**THE PROBLEM:** Please quote exactly the lines below from the line containing "Given: Click the top Close button" to the line containing "Task: Select the top", both lines included, and nothing else.

######

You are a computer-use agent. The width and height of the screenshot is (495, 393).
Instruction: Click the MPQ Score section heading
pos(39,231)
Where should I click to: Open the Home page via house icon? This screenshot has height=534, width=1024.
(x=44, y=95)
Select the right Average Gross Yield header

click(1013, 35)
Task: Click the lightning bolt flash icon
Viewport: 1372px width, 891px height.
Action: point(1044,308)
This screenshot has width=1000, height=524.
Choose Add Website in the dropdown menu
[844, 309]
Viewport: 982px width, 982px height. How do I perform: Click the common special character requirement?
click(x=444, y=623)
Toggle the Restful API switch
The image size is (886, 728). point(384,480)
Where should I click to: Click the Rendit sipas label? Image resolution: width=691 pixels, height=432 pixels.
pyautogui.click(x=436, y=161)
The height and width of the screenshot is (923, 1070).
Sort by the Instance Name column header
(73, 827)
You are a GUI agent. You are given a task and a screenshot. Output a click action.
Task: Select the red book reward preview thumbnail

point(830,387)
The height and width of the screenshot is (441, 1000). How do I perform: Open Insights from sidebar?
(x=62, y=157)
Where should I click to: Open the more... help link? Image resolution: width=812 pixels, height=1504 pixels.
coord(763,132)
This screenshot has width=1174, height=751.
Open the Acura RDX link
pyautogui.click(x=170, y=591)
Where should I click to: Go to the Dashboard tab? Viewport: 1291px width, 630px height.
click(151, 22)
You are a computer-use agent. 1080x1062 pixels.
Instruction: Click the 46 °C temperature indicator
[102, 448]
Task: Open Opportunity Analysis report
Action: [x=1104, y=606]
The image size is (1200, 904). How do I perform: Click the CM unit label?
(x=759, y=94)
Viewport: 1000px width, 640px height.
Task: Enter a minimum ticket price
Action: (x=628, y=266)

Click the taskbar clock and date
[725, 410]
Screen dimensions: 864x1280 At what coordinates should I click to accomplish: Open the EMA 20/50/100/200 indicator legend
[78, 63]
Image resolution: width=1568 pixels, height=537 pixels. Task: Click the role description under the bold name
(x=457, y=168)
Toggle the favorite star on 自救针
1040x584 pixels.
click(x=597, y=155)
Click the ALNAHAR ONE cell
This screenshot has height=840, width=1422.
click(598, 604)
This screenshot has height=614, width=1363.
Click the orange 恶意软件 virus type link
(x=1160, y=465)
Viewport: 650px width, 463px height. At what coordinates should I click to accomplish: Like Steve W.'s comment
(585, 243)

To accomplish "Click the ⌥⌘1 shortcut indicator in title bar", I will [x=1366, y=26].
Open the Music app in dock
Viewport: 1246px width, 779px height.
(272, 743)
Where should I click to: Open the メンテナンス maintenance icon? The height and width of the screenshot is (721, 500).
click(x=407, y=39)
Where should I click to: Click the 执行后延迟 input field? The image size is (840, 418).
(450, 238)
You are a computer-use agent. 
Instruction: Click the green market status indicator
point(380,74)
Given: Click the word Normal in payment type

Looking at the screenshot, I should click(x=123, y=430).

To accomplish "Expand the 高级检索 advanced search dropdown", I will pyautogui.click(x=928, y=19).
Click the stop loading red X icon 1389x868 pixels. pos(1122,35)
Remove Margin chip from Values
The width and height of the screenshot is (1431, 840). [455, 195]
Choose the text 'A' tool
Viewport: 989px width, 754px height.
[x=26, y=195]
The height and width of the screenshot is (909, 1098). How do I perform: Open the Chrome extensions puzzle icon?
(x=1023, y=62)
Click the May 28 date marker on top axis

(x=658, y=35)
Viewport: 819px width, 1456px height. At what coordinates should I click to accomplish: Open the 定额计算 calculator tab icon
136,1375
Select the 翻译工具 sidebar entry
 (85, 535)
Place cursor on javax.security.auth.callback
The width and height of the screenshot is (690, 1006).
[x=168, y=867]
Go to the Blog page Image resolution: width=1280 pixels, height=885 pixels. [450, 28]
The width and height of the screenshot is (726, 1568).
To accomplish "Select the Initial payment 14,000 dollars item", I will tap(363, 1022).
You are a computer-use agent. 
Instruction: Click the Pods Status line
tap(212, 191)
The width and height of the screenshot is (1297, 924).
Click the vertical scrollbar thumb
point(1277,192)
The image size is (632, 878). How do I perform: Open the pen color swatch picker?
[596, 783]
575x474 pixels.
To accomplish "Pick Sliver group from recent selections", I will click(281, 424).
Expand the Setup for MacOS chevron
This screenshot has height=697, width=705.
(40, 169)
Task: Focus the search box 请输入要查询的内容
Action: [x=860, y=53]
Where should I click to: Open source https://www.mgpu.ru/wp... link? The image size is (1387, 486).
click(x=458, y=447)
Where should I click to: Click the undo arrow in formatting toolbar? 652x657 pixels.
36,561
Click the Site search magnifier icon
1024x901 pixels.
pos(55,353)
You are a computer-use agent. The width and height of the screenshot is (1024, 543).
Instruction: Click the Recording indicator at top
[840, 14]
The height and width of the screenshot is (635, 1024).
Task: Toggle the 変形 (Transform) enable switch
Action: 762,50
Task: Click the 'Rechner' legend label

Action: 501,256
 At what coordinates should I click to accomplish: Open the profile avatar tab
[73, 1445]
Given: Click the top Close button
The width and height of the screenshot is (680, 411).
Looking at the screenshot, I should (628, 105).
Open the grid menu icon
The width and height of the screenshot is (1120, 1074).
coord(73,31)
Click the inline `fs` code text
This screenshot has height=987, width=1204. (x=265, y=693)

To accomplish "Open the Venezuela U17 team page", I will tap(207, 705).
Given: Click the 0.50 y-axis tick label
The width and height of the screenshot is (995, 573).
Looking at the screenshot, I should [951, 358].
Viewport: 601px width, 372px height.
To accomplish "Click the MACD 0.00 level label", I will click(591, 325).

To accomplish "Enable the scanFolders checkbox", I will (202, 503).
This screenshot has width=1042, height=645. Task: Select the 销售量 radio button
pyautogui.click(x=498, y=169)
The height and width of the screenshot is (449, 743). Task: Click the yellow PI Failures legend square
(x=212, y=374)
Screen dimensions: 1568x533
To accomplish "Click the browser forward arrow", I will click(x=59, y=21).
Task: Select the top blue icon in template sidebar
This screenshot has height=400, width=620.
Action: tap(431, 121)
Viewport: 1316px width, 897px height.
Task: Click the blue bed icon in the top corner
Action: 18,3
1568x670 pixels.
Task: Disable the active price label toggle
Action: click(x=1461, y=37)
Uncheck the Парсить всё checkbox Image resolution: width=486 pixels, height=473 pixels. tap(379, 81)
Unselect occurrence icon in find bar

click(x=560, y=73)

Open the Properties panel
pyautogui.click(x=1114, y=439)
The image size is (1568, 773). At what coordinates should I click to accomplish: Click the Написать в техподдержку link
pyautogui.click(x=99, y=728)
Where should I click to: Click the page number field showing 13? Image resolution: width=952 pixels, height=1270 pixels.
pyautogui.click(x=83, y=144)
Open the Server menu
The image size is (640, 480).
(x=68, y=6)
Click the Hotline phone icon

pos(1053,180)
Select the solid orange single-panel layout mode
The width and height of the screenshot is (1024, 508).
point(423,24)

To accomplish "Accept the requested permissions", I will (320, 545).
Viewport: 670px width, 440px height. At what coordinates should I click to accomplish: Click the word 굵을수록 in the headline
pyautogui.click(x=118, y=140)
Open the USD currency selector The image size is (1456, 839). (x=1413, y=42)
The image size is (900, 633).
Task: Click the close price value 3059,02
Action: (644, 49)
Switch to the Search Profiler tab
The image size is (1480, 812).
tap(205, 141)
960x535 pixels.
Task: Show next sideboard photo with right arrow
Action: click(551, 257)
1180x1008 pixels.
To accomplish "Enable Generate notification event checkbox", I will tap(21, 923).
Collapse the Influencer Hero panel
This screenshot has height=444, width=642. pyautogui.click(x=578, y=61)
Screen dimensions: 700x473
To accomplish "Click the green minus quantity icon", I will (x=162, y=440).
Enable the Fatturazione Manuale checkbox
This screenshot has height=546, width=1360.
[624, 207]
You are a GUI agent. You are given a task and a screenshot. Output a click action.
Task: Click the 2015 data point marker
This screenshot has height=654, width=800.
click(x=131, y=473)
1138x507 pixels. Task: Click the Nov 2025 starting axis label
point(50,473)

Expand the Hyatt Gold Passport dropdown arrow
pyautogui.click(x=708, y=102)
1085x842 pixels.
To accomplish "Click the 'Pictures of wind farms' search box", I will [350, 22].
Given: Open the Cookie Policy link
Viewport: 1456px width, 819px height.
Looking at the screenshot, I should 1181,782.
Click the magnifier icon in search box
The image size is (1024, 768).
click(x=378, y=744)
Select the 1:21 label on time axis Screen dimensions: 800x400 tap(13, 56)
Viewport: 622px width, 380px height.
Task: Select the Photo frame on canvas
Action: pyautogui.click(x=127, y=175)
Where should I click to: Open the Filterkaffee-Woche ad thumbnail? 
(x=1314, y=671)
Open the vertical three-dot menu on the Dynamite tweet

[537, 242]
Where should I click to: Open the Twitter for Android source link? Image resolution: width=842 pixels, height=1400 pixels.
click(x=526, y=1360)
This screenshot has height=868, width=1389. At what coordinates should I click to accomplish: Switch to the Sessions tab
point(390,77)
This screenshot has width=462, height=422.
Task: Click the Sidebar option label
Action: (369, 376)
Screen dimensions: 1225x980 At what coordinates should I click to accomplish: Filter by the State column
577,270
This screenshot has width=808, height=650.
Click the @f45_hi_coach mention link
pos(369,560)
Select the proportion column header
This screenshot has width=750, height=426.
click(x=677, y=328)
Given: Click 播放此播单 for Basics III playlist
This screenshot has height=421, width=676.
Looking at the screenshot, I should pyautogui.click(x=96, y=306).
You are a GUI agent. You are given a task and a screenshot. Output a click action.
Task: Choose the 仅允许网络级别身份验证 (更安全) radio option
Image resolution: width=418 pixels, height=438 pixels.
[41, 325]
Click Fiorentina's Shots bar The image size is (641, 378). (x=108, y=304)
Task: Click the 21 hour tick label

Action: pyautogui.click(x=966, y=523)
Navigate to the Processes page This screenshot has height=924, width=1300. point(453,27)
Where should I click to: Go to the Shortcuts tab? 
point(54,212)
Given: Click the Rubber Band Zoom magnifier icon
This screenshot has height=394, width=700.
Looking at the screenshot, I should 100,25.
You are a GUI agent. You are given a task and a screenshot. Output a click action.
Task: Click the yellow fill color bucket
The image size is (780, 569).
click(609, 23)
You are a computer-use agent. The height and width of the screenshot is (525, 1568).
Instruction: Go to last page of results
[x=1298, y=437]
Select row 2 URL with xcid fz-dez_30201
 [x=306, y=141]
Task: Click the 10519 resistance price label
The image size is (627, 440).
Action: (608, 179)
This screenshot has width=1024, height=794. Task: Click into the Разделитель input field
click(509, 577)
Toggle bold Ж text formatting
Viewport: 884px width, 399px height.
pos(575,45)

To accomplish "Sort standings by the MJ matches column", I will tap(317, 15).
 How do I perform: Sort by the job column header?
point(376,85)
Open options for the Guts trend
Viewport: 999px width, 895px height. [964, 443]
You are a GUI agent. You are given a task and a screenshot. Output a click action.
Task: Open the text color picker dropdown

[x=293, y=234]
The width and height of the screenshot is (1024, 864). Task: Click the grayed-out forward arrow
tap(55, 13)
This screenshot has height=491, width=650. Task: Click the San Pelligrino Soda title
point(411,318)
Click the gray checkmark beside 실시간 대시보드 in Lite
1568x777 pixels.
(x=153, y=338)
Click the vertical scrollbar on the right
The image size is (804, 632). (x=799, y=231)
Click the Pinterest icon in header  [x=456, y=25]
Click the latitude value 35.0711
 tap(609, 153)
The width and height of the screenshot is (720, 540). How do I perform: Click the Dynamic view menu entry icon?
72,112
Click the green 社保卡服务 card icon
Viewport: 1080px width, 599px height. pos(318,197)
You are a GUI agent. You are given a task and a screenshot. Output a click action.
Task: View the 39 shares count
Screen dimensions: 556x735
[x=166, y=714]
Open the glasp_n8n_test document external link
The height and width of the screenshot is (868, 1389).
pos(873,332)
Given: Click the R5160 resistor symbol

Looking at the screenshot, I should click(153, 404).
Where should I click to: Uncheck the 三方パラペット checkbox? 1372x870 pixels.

######

**OUTPUT OF THE TASK:**
Given: Click the top Close button
The width and height of the screenshot is (680, 411).
Looking at the screenshot, I should (628, 105).
Open the grid menu icon
The width and height of the screenshot is (1120, 1074).
coord(73,31)
Click the inline `fs` code text
This screenshot has height=987, width=1204. (x=265, y=693)

To accomplish "Open the Venezuela U17 team page", I will tap(207, 705).
Given: Click the 0.50 y-axis tick label
The width and height of the screenshot is (995, 573).
Looking at the screenshot, I should [951, 358].
Viewport: 601px width, 372px height.
To accomplish "Click the MACD 0.00 level label", I will click(591, 325).

To accomplish "Enable the scanFolders checkbox", I will (202, 503).
This screenshot has width=1042, height=645. Task: Select the 销售量 radio button
pyautogui.click(x=498, y=169)
The height and width of the screenshot is (449, 743). Task: Click the yellow PI Failures legend square
(x=212, y=374)
Screen dimensions: 1568x533
To accomplish "Click the browser forward arrow", I will click(x=59, y=21).
Task: Select the top blue icon in template sidebar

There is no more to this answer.